Brief:
Look below for the line that contains "Where should I", then copy it and each following line to the end of the records, minus any pictures.

Source data:

-- Opening Marker --

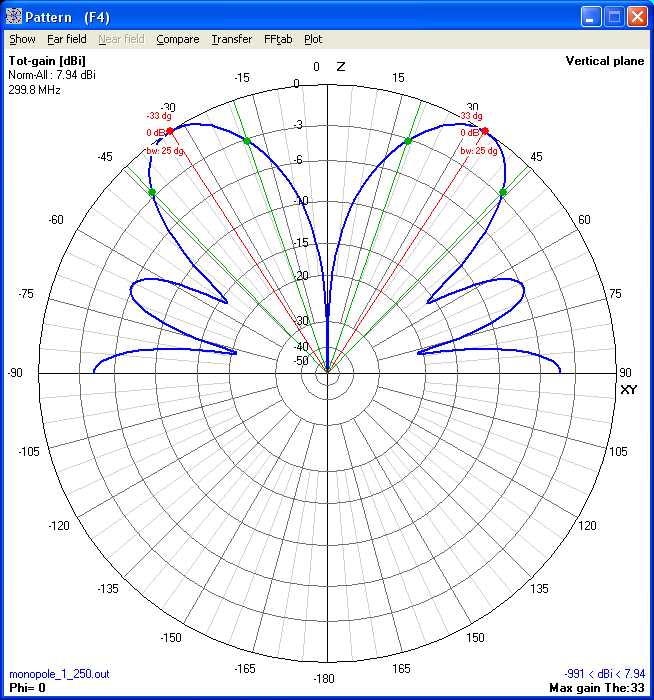This screenshot has height=700, width=654.
Task: Open the Far field menu
Action: (x=67, y=39)
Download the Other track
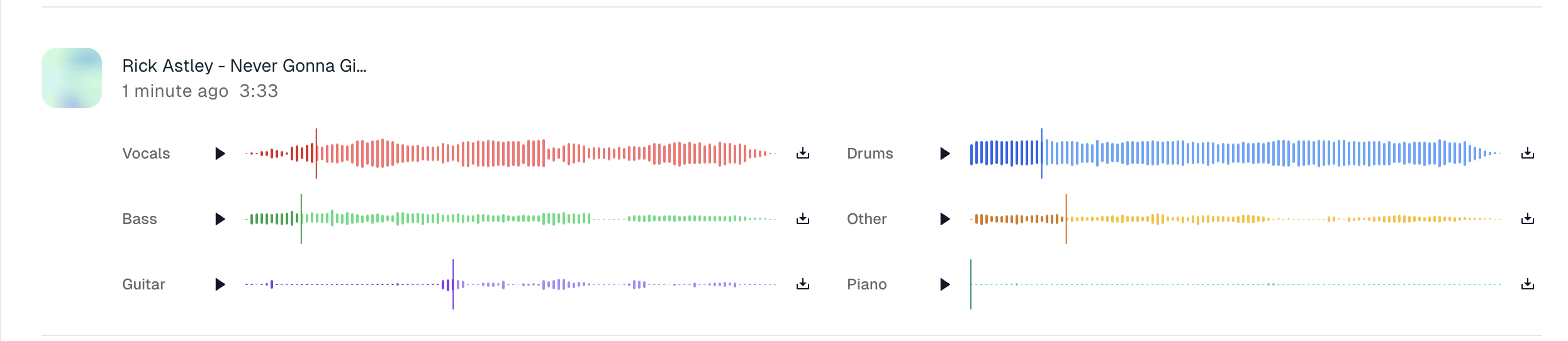Screen dimensions: 1568x341 (1528, 219)
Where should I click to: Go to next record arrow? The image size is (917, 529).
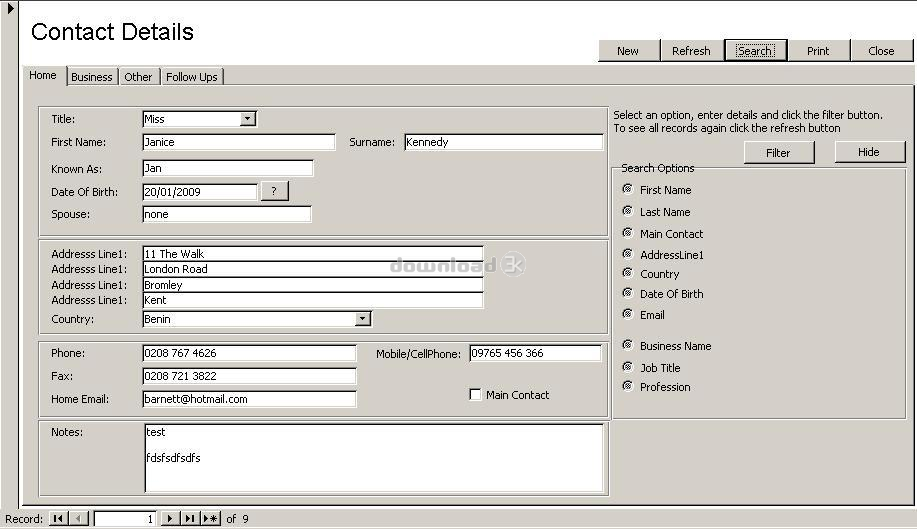pos(170,518)
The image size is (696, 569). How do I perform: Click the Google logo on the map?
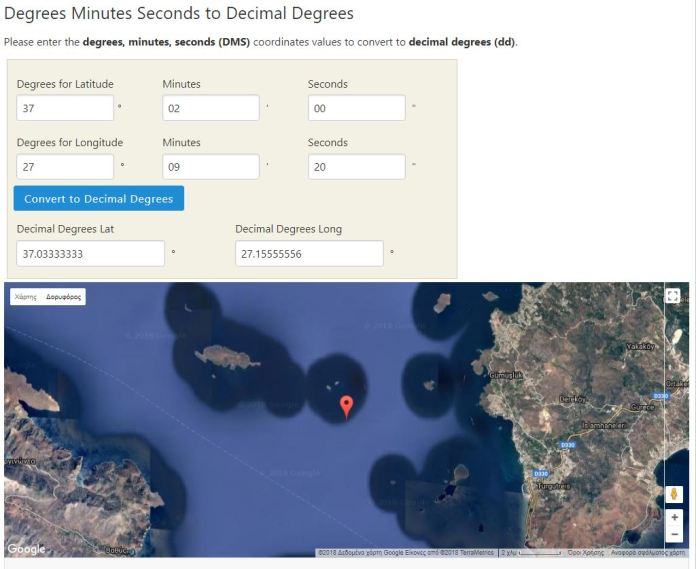point(26,549)
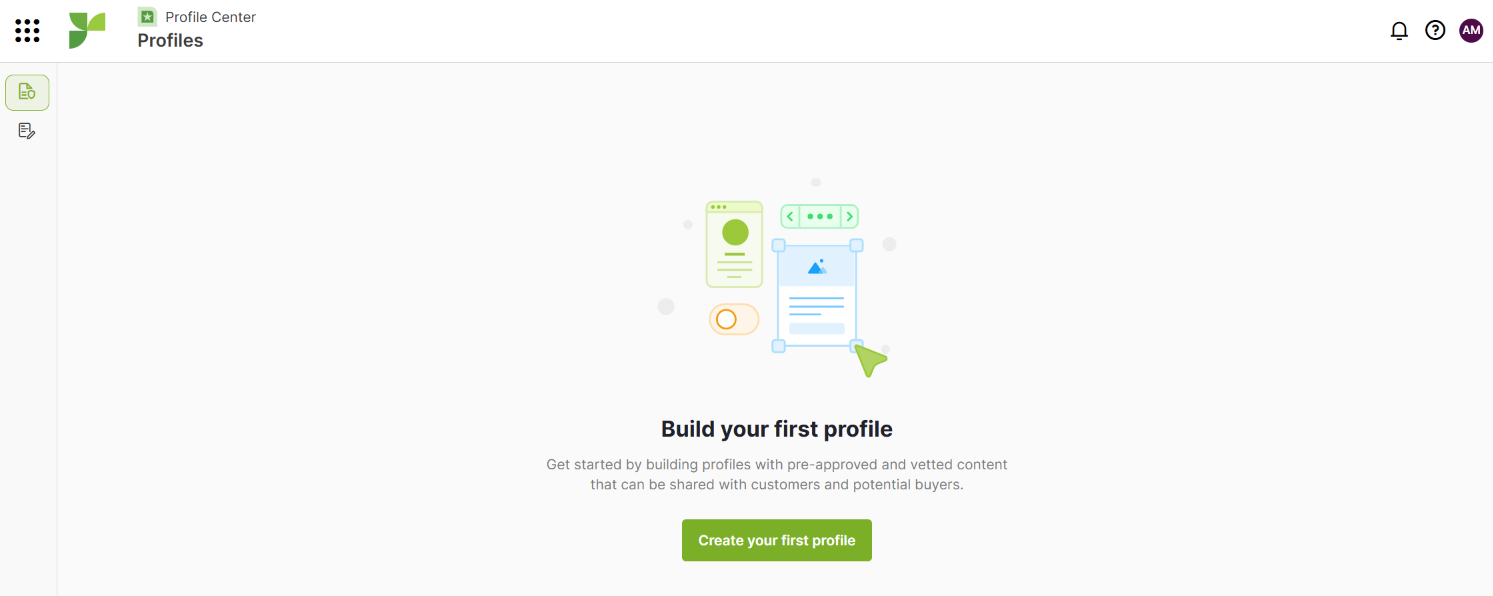The image size is (1493, 596).
Task: Click the green star Profile Center icon
Action: [x=147, y=17]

-- Closing Marker --

Result of this exercise:
Where should I click to: Go to next record arrow? The image size is (917, 529).
pos(170,518)
The image size is (696, 569). How do I perform: Click the Google logo on the map?
point(26,549)
The image size is (1493, 596).
Task: Click the green star Profile Center icon
Action: [x=147, y=17]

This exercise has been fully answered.